Concentração na Sé de Lisboa dos conspiradores e a sua prisão pela PIDE.

Calafate e Serra fogem e pedem asilo à Embaixada da Venezuela.

Nehru declara que não haverá compromisso sobre Goa, que há-de regressar à mãe-pátria.

O Ministro do Exército em mais uma directiva diz: “As condições particulares que presentemente envolvem a segurança dos vários territórios da Nação Portuguesas, quer metropolitanos quer sobretudo ultramarinos, aconselham a urgente disponibilidade de unidades terrestres que pela sua organização, apetrechamento e preparação possam ser empregadas, sem perda de tempo, na execução das operações de tipo especial, previsíveis: Operações de segurança interna, de contra-subversão e de contra-guerrilha” para actuarem em especial na Guiné, Angola e Moçambique e é solicitada à Aeronáutica o plano existente para transportes aéreos militares.

O Ministro do Interior através de “O Século” comunica que por terem participado numa tentativa revolucionária haviam sido presos 22 civis e 9 militares.

Henrique Galvão deixa a Embaixada da Argentina e parte por via aérea para a Argentina.

Salazar dirige-se ao país e afirma: a África “arde porque lhe deitam fogo de fora”… “sem a África, a Europa e o Ocidente não poderão sobreviver”, discurso “Posição Portuguesa e Face da Europa, da América e da África.

Chega a Lisboa Hailé Selassié I. Imperador da Etiópia, a bordo de um navio de guerra português. Selassié recebe a banda das 3 ordens e é investido na dignidade de general honorário do Exército.

Inicia-se uma profunda reorganização do Ministério do Exército, que passa a ter jurisdição em todo o território nacional metropolitano e ultramarino.

Referendo nas Colónias Francesas que deixa isolada a Guiné Conacry, vizinha da Guiné Portuguesa.

Visitas do Secretário de Estado do Exército a Angola, Guiné, Cabo Verde, S. Tomé, Moçambique e Estado da Índia.

Início da alteração do dispositivo militar em Angola, Moçambique e Guiné.

Carência de verbas para as reestruturações que se impunham nas Forças Armadas.

O MDN lança em 3 tarefas fundamentais:
· Dignificar a condição militar – revogar a lei dos casamentos, criar os SSFA;
· Melhorar o relacionamento das FA com as dos parceiros da OTAN;
· Equacionar e corrigir os problemas de Defesa Nacional na Metrópole e no Ultramar, face às ameaças – guerra fria na Europa e guerra subversiva no Ultramar – reestruturação e instrução especial do Exército e Força Aérea.

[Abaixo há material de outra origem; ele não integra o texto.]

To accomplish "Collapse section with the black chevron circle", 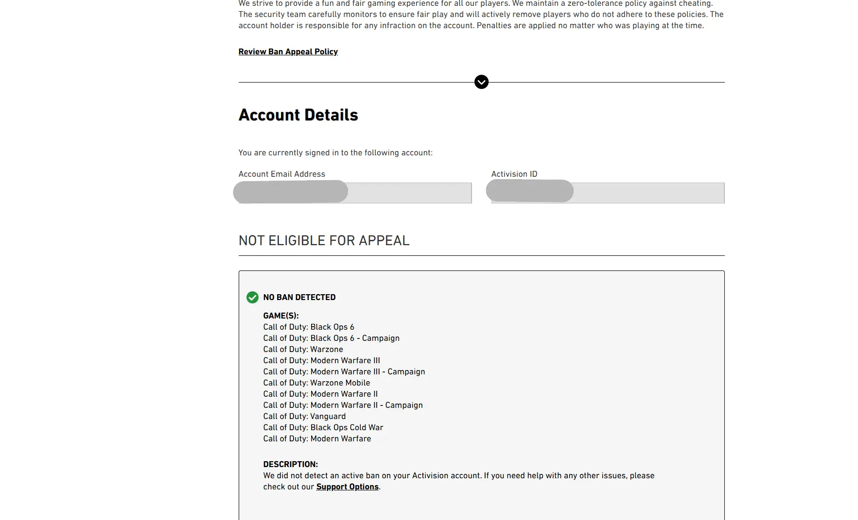I will 481,82.
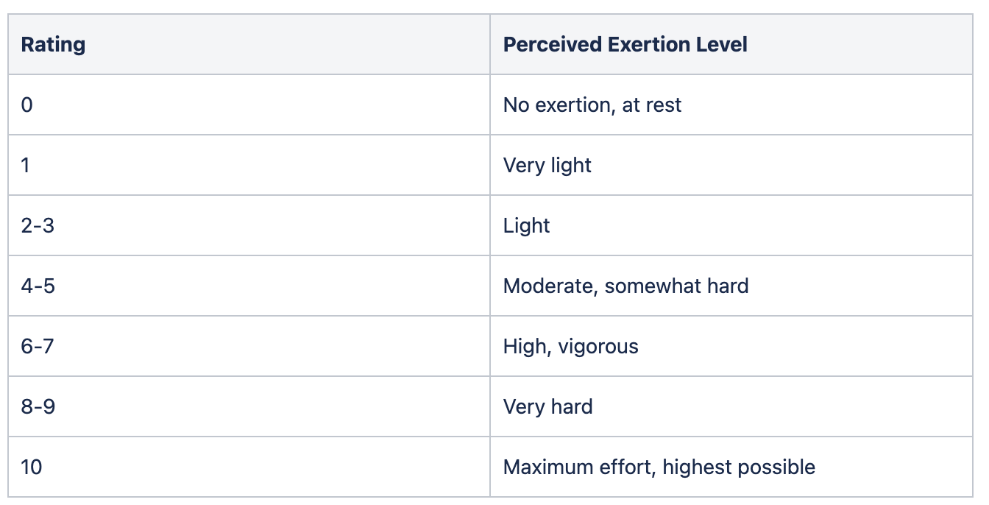Click the Perceived Exertion Level header
This screenshot has height=505, width=989.
tap(731, 44)

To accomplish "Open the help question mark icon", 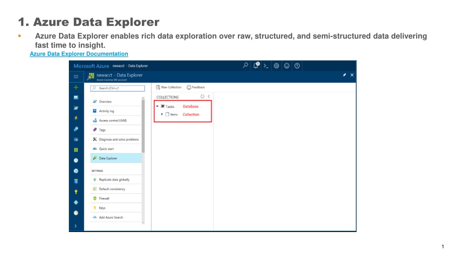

Estreitamento de relações com a RFA que além de ajuda financeira, dispõe-se a fornecer material de guerra e manifesta o desejo de construir em Portugal uma base aérea para treino dos seus pilotos.

Criado, por despacho ministerial, o Centro de Instrução de Operações Especiais – CIOE – com a finalidade de preparar tropas para a luta de contra-guerrilha, acção psico-social e operações especiais.

O CIOE forma pessoal para as companhias de Caçadores Especiais.

Na ONU, a 4ª. Comissão faz passar ao plenário da Assembleia-Geral o texto de uma moção anti-portuguesa que o aprova – e são eleitos os países que passam a constituir a Comissão dos seis – EUA, Holanda, Índia, Marrocos, México e Reino Unido.

Em 1959-60, transfere-se o esforço militar da Europa para África e em África, remodela-se o dispositivo, em Angola e em Moçambique, para fazer frente às ameaças que venham dos países que se haviam tornado independentes, e que, anteriormente, estava orientado para a África Inglesa.